-- Opening Marker --
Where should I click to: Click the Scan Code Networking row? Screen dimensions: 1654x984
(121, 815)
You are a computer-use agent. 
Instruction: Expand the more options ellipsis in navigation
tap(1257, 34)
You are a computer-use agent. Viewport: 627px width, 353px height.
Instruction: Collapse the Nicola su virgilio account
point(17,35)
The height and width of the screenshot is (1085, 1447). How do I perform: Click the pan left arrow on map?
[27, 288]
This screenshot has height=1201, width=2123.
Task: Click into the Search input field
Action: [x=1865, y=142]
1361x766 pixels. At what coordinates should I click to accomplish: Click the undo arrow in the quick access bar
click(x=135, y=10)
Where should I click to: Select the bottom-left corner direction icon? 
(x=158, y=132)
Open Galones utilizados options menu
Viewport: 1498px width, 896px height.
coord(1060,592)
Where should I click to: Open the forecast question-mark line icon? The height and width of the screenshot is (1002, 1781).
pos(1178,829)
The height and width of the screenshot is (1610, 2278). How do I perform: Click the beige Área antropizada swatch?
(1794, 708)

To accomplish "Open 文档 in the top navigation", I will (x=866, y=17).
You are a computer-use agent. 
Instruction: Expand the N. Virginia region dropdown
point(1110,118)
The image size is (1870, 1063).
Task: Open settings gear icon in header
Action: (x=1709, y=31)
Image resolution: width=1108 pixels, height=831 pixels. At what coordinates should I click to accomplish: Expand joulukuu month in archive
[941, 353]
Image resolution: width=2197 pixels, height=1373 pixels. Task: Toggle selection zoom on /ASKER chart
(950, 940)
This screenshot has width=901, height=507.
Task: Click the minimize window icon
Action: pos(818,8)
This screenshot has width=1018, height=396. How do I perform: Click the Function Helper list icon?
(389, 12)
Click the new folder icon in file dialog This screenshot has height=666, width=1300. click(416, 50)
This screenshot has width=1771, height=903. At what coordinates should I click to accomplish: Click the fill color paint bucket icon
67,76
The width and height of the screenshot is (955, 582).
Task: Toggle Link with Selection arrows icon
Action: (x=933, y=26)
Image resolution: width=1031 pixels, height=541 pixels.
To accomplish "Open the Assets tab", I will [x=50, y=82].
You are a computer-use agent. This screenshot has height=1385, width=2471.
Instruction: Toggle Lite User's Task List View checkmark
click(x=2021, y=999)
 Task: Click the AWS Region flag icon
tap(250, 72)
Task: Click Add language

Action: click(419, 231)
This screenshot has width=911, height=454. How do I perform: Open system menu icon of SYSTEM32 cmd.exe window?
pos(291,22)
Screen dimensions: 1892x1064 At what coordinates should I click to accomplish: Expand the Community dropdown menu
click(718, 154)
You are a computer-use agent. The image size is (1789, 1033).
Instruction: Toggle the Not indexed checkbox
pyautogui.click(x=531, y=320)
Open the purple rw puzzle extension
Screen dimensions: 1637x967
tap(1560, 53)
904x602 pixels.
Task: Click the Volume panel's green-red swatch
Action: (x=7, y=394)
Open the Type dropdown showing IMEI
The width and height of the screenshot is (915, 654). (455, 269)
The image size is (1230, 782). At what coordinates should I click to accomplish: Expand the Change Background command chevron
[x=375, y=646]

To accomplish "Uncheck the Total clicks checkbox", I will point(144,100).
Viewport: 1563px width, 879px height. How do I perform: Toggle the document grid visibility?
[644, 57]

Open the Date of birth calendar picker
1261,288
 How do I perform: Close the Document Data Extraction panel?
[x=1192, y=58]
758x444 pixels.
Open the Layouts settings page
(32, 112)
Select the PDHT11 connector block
-- Closing Marker --
— WORK ORDER —
Output each record exactly as it appears in the listing.

— EXERCISE SOLUTION —
Where should I click to: Click the Scan Code Networking row? Screen dimensions: 1654x984
(121, 815)
You are a computer-use agent. 
Instruction: Expand the more options ellipsis in navigation
tap(1257, 34)
You are a computer-use agent. Viewport: 627px width, 353px height.
Instruction: Collapse the Nicola su virgilio account
point(17,35)
The height and width of the screenshot is (1085, 1447). How do I perform: Click the pan left arrow on map?
[27, 288]
This screenshot has height=1201, width=2123.
Task: Click into the Search input field
Action: [x=1865, y=142]
1361x766 pixels. At what coordinates should I click to accomplish: Click the undo arrow in the quick access bar
click(x=135, y=10)
Where should I click to: Select the bottom-left corner direction icon? 
(x=158, y=132)
Open Galones utilizados options menu
Viewport: 1498px width, 896px height.
coord(1060,592)
Where should I click to: Open the forecast question-mark line icon? The height and width of the screenshot is (1002, 1781).
pos(1178,829)
The height and width of the screenshot is (1610, 2278). How do I perform: Click the beige Área antropizada swatch?
(1794, 708)

To accomplish "Open 文档 in the top navigation", I will (x=866, y=17).
You are a computer-use agent. 
Instruction: Expand the N. Virginia region dropdown
point(1110,118)
The image size is (1870, 1063).
Task: Open settings gear icon in header
Action: (x=1709, y=31)
Image resolution: width=1108 pixels, height=831 pixels. At what coordinates should I click to accomplish: Expand joulukuu month in archive
[941, 353]
Image resolution: width=2197 pixels, height=1373 pixels. Task: Toggle selection zoom on /ASKER chart
(950, 940)
This screenshot has width=901, height=507.
Task: Click the minimize window icon
Action: pos(818,8)
This screenshot has width=1018, height=396. How do I perform: Click the Function Helper list icon?
(389, 12)
Click the new folder icon in file dialog This screenshot has height=666, width=1300. click(416, 50)
This screenshot has width=1771, height=903. At what coordinates should I click to accomplish: Click the fill color paint bucket icon
67,76
The width and height of the screenshot is (955, 582).
Task: Toggle Link with Selection arrows icon
Action: (x=933, y=26)
Image resolution: width=1031 pixels, height=541 pixels.
To accomplish "Open the Assets tab", I will [x=50, y=82].
You are a computer-use agent. This screenshot has height=1385, width=2471.
Instruction: Toggle Lite User's Task List View checkmark
click(x=2021, y=999)
 Task: Click the AWS Region flag icon
tap(250, 72)
Task: Click Add language

Action: click(419, 231)
This screenshot has width=911, height=454. How do I perform: Open system menu icon of SYSTEM32 cmd.exe window?
pos(291,22)
Screen dimensions: 1892x1064 At what coordinates should I click to accomplish: Expand the Community dropdown menu
click(718, 154)
You are a computer-use agent. The image size is (1789, 1033).
Instruction: Toggle the Not indexed checkbox
pyautogui.click(x=531, y=320)
Open the purple rw puzzle extension
Screen dimensions: 1637x967
tap(1560, 53)
904x602 pixels.
Task: Click the Volume panel's green-red swatch
Action: (x=7, y=394)
Open the Type dropdown showing IMEI
The width and height of the screenshot is (915, 654). (455, 269)
The image size is (1230, 782). At what coordinates should I click to accomplish: Expand the Change Background command chevron
[x=375, y=646]

To accomplish "Uncheck the Total clicks checkbox", I will point(144,100).
Viewport: 1563px width, 879px height. How do I perform: Toggle the document grid visibility?
[644, 57]

Open the Date of birth calendar picker
1261,288
 How do I perform: Close the Document Data Extraction panel?
[x=1192, y=58]
758x444 pixels.
Open the Layouts settings page
(32, 112)
Select the PDHT11 connector block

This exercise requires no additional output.